Trump’s America also has an imperial touch in foreign policy. It disregards all alliances, except those temporary ones which are purely transactional. It bullies Ukraine into forking over mineral resources, for instance, totally ignoring the need for a like-minded coalition of states against an adversary (because, of course, it sees dictatorships and democracies as equally adversarial on the same incidental basis). What we are witnessing is not the deranged kamikaze of America’s diplomatic and economic hegemony for isolationist clout, as many intelligent people have concluded for lack of a better answer. It is a deliberate attempt to reverse the global order to its pre-capitalist consensus of mercantile empire: to the days of might-makes-right.
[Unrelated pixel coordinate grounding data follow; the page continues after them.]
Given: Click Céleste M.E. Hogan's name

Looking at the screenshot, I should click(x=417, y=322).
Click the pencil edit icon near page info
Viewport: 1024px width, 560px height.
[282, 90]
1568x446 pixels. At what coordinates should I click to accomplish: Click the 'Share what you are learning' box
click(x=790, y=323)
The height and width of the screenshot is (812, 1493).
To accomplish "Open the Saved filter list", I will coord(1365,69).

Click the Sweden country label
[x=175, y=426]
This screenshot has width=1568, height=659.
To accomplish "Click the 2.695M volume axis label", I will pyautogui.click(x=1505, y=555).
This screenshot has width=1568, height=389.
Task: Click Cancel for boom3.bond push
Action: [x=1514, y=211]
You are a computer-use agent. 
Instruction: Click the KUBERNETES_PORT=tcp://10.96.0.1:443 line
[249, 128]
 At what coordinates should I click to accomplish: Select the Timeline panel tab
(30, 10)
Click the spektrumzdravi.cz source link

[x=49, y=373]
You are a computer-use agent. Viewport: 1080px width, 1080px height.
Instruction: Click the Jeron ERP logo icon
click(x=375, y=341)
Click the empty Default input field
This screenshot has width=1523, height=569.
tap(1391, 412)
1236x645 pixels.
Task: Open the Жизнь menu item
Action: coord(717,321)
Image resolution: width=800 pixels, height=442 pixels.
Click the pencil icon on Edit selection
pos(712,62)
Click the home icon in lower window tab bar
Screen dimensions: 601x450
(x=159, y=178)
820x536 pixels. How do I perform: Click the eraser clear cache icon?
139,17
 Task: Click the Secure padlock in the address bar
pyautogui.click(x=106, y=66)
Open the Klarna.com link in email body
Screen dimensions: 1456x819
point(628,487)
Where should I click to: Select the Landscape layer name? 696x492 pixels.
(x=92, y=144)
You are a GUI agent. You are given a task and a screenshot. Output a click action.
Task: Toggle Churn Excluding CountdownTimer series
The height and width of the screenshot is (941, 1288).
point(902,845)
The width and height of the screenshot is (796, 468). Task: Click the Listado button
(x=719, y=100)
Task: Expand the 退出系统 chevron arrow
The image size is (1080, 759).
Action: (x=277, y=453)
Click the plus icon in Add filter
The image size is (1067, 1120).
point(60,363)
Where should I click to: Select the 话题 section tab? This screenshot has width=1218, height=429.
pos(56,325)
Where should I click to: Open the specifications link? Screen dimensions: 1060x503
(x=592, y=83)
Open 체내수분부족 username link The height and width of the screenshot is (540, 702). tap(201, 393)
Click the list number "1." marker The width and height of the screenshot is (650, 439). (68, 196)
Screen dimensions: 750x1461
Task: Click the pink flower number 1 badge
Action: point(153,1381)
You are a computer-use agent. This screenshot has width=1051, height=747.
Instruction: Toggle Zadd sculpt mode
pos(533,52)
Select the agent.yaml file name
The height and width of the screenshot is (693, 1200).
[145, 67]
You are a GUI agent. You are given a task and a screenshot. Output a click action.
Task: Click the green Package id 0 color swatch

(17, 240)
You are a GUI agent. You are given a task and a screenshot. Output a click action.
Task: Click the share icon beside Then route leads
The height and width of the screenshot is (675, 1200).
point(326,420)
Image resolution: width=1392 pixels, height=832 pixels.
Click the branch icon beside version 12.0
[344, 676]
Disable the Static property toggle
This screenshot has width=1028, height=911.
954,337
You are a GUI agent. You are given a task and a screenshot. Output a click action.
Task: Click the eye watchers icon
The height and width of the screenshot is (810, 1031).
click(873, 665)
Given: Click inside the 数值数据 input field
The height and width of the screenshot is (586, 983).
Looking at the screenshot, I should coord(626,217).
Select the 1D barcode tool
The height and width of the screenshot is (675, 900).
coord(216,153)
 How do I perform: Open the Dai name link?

Most by now see something deeply illiberal in Trumpism, and many have even made comparisons to fascism or other forms of autocracy from the past century. But Trumpism is no artifact of the twentieth century — it is of the seventeenth century, and this fact is essential. This doctrine is so draconian and antiquated that it has not been implemented at scale since before the American Revolution. And if it should ultimately triumph, no matter how many delays it might take, April 2nd’s game of global economics proves one thing: liberal capitalism is over. Mercantilism is back. The redcoats have returned.